Article 77(3) of the Constitution stipulates that the procedure for holding parliamentary elections shall be established by law. Today, such a law is the Electoral Code, which made the Law of Ukraine “On Elections of Peoples’ Deputies of Ukraine” expired in 2019. The latter, according to CPLR experts, provided for a combination of the two worst-case electoral systems in parliamentary elections: half of the Verkhovna Rada is elected by a proportional system with closed party list in the national multi-member constituency, and the other half – by a majoritarian system in single-member constituency districts.
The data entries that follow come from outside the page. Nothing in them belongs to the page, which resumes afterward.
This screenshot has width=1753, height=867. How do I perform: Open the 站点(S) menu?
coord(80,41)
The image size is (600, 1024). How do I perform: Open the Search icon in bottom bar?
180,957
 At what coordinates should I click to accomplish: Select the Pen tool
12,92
The election of MPs using the closed party list stimulated political corruption, hampered the real party-political competition, and significantly limited the electoral will of voters. The election of deputies in single-member constituencies encouraged bribery of voters and members of election commissions and administrative pressure on opposition candidates from the part of authorities. In addition, such a combined electoral system left the Verkhovna Rada beyond the constitutional composition (450 MPs) since it is impossible to hold majoritarian system elections in the constituencies located in the temporarily occupied territory (the current composition of the Verkhovna Rada elected in 2019 consists of 423 MPs).
That is why civil society has long advocated a decision to eliminate the above problems – introducing a proportional preference-based electoral system with regional electoral lists of candidates. The first part of Article 133 of the Electoral Code provides a version of this system that should be applied for the first time in the next regular parliamentary elections in 2023 (or in the early parliamentary elections if it is a case).
It seems that the mid-term elections in single-member districts in 2020-2021 have created among the authorities a strong belief that they can win most single-member districts in the next parliamentary elections if the introduction of a proportional system under the Electoral Code is delayed. Moreover, a fundamental amending of the text of a draft law “On Amendments to the Law of Ukraine ‘On Local State Administrations’ and some other legislative acts of Ukraine on reforming the territorial organization of executive power in Ukraine” (Reg. № 4298), which deprives the head of the local state administration of the public servant status, only confirms the concern that the authorities want to use the mixed electoral system and their administrative resources to retain their power. Given this, the idea of postponing the introduction of a proportional electoral system for parliamentary elections is a harmful and politically irresponsible step that undermines confidence in Ukrainian parliamentarism, creates instability in electoral legislation, and poses potential risks to the usurpation of power.
CPLR experts see no need to delay introducing a proportional system for parliamentary elections. It is worth mentioning that in the 2020 local elections, according to the decision of the parliamentary majority ensured by the “Servant of the People” party, the proportional electoral system was applied to elections of small community councils (up to 10,000 voters), where the majority system should be applied instead. Therefore, it would be more appropriate to review the electoral system in local elections and hold the next parliamentary elections using the proportional system provided by the Electoral Code.